───── Available data ─────

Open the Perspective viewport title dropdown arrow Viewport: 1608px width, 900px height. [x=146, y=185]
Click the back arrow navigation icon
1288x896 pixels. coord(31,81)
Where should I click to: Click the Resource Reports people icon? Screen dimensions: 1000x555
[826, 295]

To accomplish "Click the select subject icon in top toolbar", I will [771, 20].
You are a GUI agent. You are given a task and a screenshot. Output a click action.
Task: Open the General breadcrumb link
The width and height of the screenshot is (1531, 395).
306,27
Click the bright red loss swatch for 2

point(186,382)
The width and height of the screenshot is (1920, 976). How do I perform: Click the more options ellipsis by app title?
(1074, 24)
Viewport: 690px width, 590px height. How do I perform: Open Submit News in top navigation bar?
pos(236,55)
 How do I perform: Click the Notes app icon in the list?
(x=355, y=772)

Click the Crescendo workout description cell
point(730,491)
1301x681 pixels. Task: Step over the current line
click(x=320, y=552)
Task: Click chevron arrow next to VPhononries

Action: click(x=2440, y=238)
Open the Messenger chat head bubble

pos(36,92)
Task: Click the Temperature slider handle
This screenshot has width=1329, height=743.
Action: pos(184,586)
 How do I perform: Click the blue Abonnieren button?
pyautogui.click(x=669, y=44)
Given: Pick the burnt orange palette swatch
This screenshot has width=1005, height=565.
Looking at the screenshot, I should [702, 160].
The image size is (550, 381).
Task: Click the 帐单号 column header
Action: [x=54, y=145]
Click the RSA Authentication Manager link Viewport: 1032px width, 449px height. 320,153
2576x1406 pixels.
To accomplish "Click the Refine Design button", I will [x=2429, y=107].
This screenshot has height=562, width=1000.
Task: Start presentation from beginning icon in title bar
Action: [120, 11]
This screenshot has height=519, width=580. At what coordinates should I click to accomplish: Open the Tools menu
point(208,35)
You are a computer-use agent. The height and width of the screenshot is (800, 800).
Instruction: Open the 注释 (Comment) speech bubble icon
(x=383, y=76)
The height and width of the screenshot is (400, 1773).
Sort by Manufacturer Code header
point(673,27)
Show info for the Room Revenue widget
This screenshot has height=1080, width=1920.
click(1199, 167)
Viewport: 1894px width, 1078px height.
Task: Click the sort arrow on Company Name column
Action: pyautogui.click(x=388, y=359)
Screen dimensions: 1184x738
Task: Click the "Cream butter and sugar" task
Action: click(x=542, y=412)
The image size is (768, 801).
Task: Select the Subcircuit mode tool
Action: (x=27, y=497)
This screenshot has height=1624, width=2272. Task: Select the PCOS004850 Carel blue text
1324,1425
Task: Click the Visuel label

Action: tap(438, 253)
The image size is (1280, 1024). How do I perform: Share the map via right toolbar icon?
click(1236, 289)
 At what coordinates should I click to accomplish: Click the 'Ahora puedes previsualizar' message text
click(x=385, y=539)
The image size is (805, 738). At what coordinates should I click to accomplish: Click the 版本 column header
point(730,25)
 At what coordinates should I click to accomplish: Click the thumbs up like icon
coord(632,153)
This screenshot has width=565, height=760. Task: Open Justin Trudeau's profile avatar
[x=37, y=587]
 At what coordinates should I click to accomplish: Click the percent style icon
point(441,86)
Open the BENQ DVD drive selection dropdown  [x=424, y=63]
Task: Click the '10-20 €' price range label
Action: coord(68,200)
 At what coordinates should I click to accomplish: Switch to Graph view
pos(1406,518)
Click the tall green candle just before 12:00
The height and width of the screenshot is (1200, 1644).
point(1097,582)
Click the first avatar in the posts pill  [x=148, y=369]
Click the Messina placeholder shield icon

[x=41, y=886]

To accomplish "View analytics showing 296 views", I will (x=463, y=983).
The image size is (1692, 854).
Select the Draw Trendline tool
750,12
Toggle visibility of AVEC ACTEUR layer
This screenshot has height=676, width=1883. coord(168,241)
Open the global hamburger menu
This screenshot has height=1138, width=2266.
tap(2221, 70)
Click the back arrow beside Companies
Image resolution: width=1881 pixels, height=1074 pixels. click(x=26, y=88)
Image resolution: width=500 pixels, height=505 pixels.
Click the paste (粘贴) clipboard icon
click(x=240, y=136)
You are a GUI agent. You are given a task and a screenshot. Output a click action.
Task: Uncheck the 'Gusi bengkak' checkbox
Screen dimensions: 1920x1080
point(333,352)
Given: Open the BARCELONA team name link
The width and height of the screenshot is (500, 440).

─────

» **Problem statement**:
List every line of the records that contains the word "swatch".

» **Solution below**:
Click the bright red loss swatch for 2
Given: Pick the burnt orange palette swatch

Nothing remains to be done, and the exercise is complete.